What the exercise asks ▸ What is the count of lines below that include "badge"? Reply with nothing else.
————————
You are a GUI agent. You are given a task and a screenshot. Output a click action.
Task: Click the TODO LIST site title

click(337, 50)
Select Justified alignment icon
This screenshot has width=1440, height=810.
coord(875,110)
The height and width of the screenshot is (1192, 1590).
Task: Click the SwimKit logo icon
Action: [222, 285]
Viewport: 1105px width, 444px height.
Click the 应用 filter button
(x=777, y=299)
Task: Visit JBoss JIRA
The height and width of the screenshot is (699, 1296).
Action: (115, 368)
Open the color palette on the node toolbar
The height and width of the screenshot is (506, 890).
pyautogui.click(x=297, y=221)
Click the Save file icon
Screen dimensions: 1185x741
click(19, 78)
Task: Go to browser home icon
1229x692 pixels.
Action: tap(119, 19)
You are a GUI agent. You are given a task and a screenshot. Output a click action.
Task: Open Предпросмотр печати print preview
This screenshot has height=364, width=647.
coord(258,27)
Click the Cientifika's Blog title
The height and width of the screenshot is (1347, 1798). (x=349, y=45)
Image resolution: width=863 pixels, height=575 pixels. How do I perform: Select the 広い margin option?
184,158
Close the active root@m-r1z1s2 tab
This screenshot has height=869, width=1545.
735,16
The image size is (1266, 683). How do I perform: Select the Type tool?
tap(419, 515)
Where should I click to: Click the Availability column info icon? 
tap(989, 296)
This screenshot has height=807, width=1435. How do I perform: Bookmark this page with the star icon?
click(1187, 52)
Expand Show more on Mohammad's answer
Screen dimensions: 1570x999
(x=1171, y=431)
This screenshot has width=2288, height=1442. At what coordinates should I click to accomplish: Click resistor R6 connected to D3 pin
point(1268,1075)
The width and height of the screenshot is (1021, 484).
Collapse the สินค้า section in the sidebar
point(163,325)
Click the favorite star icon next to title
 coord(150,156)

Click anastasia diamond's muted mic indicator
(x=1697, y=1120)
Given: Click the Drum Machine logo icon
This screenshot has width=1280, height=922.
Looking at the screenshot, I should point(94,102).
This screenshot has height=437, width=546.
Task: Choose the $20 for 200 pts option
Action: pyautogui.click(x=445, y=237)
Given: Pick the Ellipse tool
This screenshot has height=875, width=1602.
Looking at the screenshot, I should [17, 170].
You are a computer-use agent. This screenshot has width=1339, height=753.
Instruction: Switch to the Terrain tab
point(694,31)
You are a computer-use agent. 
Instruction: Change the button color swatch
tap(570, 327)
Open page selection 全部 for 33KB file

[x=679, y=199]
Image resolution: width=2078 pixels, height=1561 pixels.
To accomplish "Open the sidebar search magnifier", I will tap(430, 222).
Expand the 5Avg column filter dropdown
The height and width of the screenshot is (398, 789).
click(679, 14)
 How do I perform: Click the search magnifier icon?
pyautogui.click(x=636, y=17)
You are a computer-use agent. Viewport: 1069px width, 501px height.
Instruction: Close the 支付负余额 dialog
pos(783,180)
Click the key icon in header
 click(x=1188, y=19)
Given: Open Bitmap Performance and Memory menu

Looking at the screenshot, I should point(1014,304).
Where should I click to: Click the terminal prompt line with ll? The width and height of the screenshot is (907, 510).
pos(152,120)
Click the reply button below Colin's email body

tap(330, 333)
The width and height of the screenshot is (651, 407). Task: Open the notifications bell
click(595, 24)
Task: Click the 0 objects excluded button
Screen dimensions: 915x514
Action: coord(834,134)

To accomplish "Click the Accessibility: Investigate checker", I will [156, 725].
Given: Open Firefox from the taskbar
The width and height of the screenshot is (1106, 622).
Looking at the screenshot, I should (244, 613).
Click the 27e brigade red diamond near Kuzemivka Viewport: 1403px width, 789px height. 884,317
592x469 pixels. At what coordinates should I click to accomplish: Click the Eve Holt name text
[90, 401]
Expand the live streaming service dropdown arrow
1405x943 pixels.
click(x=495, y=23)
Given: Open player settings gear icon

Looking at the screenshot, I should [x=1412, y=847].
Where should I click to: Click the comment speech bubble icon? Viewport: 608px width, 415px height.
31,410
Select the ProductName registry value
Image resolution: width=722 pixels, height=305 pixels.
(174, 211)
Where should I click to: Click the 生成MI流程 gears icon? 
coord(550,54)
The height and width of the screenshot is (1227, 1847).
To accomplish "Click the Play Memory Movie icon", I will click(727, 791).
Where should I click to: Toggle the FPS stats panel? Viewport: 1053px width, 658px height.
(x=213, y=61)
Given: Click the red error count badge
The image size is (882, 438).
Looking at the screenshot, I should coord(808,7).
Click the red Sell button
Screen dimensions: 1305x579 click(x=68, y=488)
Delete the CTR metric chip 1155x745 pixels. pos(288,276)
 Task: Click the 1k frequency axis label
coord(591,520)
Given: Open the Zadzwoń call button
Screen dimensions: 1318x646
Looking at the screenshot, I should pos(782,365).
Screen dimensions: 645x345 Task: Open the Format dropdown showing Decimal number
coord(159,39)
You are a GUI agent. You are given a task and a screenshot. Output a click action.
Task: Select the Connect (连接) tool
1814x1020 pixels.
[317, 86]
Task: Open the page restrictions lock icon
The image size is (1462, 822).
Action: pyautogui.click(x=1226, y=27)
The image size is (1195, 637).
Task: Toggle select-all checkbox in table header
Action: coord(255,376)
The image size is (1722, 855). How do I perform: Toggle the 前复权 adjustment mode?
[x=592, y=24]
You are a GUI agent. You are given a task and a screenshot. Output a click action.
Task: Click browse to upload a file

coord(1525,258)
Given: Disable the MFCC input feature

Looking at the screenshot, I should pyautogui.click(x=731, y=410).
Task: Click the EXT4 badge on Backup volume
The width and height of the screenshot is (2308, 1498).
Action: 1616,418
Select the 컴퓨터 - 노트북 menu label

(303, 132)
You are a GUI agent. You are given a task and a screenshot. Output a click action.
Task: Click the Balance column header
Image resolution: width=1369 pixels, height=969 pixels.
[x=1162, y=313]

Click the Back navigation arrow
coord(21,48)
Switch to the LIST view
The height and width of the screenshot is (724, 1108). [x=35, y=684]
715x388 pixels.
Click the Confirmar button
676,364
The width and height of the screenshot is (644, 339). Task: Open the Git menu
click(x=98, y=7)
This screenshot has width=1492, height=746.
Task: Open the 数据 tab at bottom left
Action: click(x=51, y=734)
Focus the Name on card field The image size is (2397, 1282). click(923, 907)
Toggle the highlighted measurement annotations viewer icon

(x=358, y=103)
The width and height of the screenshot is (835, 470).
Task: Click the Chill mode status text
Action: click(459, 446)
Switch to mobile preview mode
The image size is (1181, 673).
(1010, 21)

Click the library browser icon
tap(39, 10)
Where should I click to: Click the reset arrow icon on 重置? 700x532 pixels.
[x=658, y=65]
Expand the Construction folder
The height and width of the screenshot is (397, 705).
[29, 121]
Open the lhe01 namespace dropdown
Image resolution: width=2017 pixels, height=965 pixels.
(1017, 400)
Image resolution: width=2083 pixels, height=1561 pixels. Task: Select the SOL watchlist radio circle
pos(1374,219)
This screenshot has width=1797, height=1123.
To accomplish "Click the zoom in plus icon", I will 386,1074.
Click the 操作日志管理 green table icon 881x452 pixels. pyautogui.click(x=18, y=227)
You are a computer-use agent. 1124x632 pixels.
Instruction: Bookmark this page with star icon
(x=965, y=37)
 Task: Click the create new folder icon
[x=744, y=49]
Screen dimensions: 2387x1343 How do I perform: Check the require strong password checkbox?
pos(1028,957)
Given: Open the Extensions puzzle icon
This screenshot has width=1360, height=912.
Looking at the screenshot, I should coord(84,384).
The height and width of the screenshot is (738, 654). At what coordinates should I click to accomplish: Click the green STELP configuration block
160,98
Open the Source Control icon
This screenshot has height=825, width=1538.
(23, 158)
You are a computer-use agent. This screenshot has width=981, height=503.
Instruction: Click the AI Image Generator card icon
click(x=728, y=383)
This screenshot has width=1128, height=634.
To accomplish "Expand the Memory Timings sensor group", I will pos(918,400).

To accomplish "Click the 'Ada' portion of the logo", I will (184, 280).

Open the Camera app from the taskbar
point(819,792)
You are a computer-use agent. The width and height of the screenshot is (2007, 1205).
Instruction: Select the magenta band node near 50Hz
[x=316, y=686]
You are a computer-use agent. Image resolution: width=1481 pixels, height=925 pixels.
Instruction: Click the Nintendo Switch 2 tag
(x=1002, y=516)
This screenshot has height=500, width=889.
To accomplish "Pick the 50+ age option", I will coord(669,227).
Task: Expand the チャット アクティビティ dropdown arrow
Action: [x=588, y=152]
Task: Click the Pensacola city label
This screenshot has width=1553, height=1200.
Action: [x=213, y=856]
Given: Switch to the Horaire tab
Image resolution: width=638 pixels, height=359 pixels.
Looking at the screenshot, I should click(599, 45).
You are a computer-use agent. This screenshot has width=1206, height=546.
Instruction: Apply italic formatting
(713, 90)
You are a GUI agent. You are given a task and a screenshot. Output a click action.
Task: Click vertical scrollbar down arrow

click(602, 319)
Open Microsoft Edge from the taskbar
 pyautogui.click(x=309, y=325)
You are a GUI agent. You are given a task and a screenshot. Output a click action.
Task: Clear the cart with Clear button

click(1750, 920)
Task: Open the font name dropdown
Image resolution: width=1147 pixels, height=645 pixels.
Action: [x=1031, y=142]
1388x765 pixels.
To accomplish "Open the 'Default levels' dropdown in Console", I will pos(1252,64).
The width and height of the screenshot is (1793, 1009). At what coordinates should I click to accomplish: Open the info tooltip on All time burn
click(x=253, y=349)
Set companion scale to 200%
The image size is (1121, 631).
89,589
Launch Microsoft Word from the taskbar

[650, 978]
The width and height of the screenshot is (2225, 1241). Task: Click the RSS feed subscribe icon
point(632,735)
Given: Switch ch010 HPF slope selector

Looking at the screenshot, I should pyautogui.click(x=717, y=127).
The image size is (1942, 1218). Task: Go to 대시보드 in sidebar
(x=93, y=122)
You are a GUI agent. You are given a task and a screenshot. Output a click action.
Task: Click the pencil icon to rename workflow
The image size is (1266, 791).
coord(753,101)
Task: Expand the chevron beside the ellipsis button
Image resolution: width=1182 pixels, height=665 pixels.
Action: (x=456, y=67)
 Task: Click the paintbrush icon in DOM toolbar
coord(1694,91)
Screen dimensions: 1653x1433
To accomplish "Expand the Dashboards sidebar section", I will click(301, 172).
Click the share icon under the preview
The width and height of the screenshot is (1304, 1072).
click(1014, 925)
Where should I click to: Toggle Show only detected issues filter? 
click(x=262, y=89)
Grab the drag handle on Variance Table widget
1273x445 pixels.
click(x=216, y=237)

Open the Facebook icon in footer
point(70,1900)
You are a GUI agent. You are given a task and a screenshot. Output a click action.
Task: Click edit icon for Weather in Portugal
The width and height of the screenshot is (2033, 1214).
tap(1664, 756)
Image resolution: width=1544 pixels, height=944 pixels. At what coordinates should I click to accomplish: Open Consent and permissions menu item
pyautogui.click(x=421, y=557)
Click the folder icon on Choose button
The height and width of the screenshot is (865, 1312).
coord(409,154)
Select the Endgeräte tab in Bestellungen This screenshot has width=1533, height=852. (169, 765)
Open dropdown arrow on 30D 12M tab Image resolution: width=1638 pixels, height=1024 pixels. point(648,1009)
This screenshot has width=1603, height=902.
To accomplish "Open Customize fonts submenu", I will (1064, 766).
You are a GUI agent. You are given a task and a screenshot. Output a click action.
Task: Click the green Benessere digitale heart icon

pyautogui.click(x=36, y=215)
————————
Solution to the problem ▸ 2